学は二つ釣ったヨーヨーを両方とも片手につけて、持て余しながらこちらを見る。

「何」

「上手くいってんの」

「何が」

「分かってんだろ」

「上手くいってたらこんなことしてない」

「最悪だよお前」

「でもついてきたじゃん」

「それは弥咲のことが好きだから」

「最悪だなお前」

「そうだな」

花火大会は太鼓の音と共に、盛大なスタートを迎えた。さっきまでうるさいほどに鳴っていた誰かの家の風鈴の音が全く聞こえなくなるくらい。寂しさを埋めたかったんだ。花火が見たかったのかなんてもう分からない。大きな音でも聞かないと、このまま誰にも気付かれずに燃え尽きて無くなってしまいそうで怖かった。綺麗なものが観たかったわけじゃない。そんなもの観たって仕方が無い。
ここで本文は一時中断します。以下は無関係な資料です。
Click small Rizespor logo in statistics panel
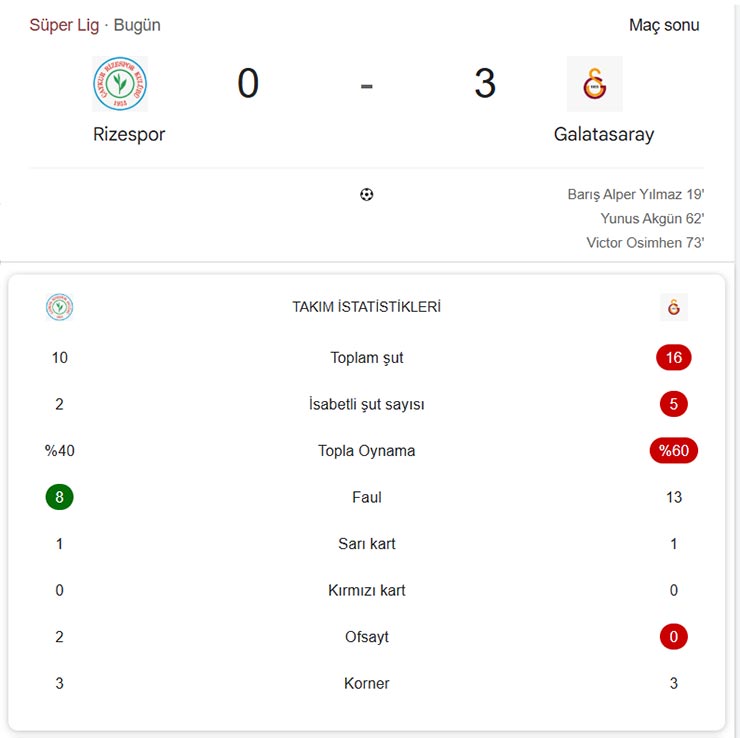740x738 pixels. coord(60,307)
空が光と灰で汚される。煙がほんのりと色づいて、遠くへ走っていく。

「弥咲」

「なんっだよ」

「リア充ってさ。お前がずっと憧れてたリア充ってさ。本当に憧れるほどのもんなのか?」

「わかってるそんなこと。わかってるよそんなこと。わかってるよそんなこと!」

あの時はまだ私の方が少しだけ背が高かった。たくさんの手持ち花火から一本だけ選んでいいと言われた私は迷わず赤を選んで、学はじっくり悩んでから青緑を選んだ。火がついてから私は思ったんだ。ほんとにこの色が良かったんだっけ。あの時学が持ってた花火がすごく綺麗で。

「泣いてる」

気がつくと学は私のすぐ隣にいて、私の涙を拭ってくれた。

「ただの炎色反応なのになあ」

「どうだろう、、、」

その時大きな花火が打ち上がって、目の前が真っ赤になった。大きな打ち上げ音が響く。

「ごめん、途中から聞こえなかった」

「え?うーん。そっか。いや、青緑の炎色反応は銅だった気がするって言っただけ」

「そっか」

「うん」

青緑の花火なんて今日はまだ打ち上がってないのに。何も聞かなかったことにしておこう。その方が、きっと今日の思い出が汚れない。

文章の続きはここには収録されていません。